Fluoxetine and stress inversely modify lateral septal nucleus-mpfc neuronal responsivity

Several clinically effective antidepressants increase the neuronal firing rate in the lateral septal nucleus (LSN), a forebrain structure that is anatomically related to medial prefrontal cortex (mPFC) regions. mPFC function is related to depression and the regulation of fear. However, unknown is whether antidepressant treatment or chronic stress modifies the responsivity of neuronal LSN-mPFC connections.
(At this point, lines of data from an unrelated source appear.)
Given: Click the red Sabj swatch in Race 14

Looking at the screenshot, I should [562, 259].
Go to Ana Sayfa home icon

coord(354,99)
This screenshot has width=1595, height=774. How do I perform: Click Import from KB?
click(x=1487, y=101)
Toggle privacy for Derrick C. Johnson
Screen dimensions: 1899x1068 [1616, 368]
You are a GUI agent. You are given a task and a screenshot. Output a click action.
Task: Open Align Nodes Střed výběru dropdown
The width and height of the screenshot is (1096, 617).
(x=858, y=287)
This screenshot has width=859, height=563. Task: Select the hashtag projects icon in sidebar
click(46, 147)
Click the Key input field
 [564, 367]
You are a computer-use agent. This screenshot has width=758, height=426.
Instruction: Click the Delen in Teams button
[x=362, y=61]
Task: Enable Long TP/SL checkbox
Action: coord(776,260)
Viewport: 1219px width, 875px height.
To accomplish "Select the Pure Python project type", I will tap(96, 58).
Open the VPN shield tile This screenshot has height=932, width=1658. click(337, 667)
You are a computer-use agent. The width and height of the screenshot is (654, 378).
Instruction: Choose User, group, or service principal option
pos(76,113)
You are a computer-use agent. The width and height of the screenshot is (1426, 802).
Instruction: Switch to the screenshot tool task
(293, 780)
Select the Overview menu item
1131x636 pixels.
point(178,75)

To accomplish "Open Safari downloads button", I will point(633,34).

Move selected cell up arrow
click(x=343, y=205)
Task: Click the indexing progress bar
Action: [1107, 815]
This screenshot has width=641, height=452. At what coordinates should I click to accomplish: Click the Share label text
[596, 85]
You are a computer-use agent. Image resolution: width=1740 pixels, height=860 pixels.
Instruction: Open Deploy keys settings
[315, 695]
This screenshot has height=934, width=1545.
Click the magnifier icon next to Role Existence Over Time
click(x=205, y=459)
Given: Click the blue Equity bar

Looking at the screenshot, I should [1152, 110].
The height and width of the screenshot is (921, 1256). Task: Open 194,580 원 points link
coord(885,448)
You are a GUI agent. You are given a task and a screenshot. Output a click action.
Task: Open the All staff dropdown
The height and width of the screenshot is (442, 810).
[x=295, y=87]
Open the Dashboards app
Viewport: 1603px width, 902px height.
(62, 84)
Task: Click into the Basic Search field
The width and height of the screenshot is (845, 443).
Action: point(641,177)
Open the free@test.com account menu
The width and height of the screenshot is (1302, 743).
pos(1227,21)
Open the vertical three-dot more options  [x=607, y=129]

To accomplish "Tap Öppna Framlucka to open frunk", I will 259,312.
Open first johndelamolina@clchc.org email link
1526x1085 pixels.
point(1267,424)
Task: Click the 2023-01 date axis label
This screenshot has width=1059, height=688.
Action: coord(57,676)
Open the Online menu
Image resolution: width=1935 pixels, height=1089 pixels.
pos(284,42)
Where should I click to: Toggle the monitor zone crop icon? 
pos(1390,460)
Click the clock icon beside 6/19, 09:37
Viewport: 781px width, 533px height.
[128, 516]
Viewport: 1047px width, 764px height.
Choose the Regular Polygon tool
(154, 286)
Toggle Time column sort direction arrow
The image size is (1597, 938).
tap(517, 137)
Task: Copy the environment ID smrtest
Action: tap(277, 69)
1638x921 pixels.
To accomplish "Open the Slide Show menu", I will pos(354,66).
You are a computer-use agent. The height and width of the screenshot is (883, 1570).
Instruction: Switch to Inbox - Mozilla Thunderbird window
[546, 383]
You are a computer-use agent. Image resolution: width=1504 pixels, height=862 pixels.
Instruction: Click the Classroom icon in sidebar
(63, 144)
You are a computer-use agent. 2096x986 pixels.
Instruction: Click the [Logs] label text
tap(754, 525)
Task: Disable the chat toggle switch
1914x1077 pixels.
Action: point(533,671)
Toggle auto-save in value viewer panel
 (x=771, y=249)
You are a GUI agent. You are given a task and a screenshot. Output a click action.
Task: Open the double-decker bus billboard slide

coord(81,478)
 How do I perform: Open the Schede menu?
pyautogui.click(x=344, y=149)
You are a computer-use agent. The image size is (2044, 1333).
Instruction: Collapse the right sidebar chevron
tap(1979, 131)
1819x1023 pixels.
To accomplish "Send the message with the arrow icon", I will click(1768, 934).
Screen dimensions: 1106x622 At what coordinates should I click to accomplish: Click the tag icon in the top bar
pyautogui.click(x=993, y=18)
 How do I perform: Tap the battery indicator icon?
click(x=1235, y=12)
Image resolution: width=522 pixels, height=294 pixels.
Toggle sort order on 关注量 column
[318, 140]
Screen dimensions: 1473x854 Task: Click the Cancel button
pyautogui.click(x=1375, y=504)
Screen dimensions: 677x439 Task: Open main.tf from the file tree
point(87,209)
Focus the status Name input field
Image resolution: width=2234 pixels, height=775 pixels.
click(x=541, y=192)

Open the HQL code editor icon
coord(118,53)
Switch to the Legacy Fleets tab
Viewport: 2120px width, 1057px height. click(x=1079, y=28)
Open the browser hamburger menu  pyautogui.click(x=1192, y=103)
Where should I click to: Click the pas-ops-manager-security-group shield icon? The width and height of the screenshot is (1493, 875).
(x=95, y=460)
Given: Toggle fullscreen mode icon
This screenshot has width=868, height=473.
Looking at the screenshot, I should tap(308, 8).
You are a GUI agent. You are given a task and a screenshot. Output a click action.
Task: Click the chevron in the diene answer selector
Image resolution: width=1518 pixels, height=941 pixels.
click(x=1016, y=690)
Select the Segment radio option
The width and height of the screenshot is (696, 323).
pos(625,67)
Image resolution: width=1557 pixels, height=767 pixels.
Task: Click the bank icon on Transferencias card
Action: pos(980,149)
We performed single-unit extracellular recordings in the anterior cingulate cortex (ACC) and prelimbic (PL) and infralimbic (IL) regions of the mPFC during stimulation of the LSN in anesthetized male Wistar rats that received fluoxetine (1 mg/kg, 21 days) or were subjected to chronic mild stress (5 weeks). The results were compared with a control group (saline treatment, devoid of behavioral manipulations). Stimulation of the LSN produced an initial excitatory paucisynaptic response, followed by an afterdischarge, characterized by an increase in the neuronal firing rate. Opposite changes were induced by fluoxetine treatment and chronic stress exposure. Peristimulus histograms and unit-activity ratio analyses indicated that LSN-mPFC responsivity differed between fluoxetine treatment and chronic stress exposure. Fluoxetine reduced neuronal responsivity in the LSN-PL and LSN-IL, and stress increased neuronal responsivity in the same regions. In both cases, the changes were more pronounced in the IL region. The lower responsivity of LSN-PL and LSN-IL connections that was produced by fluoxetine may reflect a higher threshold for fear, and lower responsivity of this connection may be related to states of fear. The LSN and mPFC comprise a portion of a limbic-cortical circuit where neuronal responses depend on specific conditions.